Aim of the task: Copy out the entries below exactly as they stand, but only from the line containing "Resources (1613, 26)" through the line containing "加入我的最愛 (621, 228)".

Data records
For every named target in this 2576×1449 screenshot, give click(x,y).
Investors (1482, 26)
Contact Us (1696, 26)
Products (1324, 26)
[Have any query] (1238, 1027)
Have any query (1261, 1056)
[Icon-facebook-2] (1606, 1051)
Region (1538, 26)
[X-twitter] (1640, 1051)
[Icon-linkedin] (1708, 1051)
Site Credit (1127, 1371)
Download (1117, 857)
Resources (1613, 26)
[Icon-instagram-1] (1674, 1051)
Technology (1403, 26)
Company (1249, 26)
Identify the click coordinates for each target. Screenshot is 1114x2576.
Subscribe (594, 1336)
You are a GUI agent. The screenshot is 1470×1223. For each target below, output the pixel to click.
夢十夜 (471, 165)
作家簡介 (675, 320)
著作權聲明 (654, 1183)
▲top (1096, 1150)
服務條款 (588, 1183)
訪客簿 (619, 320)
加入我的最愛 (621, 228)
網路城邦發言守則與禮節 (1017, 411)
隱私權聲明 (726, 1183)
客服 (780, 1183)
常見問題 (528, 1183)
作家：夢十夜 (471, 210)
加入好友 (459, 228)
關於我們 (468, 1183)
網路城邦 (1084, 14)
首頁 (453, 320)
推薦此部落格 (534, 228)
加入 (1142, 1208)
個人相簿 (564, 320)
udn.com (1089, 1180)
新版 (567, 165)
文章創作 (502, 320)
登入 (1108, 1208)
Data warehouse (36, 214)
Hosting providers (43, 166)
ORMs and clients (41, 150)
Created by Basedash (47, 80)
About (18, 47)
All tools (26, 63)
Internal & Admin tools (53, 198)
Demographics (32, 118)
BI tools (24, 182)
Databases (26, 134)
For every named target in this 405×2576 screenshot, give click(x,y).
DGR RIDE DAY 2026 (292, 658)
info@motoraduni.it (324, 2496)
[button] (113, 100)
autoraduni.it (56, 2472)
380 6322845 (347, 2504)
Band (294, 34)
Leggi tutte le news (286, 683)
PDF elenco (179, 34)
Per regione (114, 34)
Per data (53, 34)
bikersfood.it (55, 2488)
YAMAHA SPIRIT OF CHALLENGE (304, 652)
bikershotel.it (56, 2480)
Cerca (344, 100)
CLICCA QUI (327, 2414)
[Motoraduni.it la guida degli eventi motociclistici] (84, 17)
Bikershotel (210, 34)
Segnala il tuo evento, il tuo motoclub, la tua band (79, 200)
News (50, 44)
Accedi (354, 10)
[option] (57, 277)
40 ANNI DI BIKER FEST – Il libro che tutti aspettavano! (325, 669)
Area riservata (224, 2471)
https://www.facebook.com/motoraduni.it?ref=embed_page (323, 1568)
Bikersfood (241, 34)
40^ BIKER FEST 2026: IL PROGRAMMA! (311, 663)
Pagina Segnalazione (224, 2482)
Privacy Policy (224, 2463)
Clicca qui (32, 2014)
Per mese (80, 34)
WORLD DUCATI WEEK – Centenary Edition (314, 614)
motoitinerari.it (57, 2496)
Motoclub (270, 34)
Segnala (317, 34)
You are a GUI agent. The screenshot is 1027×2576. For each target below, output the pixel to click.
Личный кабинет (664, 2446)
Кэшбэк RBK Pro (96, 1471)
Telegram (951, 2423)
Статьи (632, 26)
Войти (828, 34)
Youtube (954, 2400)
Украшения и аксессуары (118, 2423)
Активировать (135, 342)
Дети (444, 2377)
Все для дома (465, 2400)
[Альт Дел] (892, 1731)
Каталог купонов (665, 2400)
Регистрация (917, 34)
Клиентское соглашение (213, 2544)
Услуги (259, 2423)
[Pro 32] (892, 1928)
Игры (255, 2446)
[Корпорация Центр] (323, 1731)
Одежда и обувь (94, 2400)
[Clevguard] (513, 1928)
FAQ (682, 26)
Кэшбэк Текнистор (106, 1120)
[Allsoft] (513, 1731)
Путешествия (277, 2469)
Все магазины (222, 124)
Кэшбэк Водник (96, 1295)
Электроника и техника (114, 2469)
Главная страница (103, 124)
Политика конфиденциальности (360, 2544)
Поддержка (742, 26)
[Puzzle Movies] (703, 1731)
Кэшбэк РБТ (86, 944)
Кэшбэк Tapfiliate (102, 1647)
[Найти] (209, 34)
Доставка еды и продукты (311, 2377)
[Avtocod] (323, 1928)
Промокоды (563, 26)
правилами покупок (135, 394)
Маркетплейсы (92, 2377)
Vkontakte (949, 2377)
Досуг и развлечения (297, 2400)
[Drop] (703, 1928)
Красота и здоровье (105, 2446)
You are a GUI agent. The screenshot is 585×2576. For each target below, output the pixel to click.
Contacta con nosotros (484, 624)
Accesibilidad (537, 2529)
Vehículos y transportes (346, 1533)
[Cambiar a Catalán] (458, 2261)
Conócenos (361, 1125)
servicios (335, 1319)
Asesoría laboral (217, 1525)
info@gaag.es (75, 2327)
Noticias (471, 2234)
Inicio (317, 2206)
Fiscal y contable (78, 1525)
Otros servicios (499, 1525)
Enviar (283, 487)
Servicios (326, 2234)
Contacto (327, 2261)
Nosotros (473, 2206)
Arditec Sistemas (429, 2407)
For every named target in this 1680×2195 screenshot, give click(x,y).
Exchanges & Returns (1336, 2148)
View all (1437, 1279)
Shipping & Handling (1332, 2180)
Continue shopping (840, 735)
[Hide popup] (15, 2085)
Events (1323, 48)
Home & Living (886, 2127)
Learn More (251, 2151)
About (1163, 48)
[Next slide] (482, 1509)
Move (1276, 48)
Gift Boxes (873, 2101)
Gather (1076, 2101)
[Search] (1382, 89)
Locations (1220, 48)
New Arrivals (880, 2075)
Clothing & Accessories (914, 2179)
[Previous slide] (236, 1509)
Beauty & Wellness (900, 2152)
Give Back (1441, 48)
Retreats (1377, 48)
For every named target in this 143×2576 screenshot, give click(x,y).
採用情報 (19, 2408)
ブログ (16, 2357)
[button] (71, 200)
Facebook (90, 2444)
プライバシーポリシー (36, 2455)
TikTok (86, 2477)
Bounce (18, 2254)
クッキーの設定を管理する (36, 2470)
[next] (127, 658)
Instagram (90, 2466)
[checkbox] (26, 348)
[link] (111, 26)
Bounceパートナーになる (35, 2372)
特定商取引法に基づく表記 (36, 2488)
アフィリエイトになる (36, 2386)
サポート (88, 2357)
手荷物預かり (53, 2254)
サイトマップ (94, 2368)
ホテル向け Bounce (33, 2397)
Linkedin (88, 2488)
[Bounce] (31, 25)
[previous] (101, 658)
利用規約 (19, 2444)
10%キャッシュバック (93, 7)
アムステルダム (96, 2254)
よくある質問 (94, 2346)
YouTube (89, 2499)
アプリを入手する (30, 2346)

Output of the task:
Resources (1613, 26)
[Icon-instagram-1] (1674, 1051)
Technology (1403, 26)
Company (1249, 26)
Identify the click coordinates for each target. Screenshot is 1114x2576.
Subscribe (594, 1336)
You are a GUI agent. The screenshot is 1470×1223. For each target below, output the pixel to click.
夢十夜 (471, 165)
作家簡介 (675, 320)
著作權聲明 (654, 1183)
▲top (1096, 1150)
服務條款 (588, 1183)
訪客簿 (619, 320)
加入我的最愛 (621, 228)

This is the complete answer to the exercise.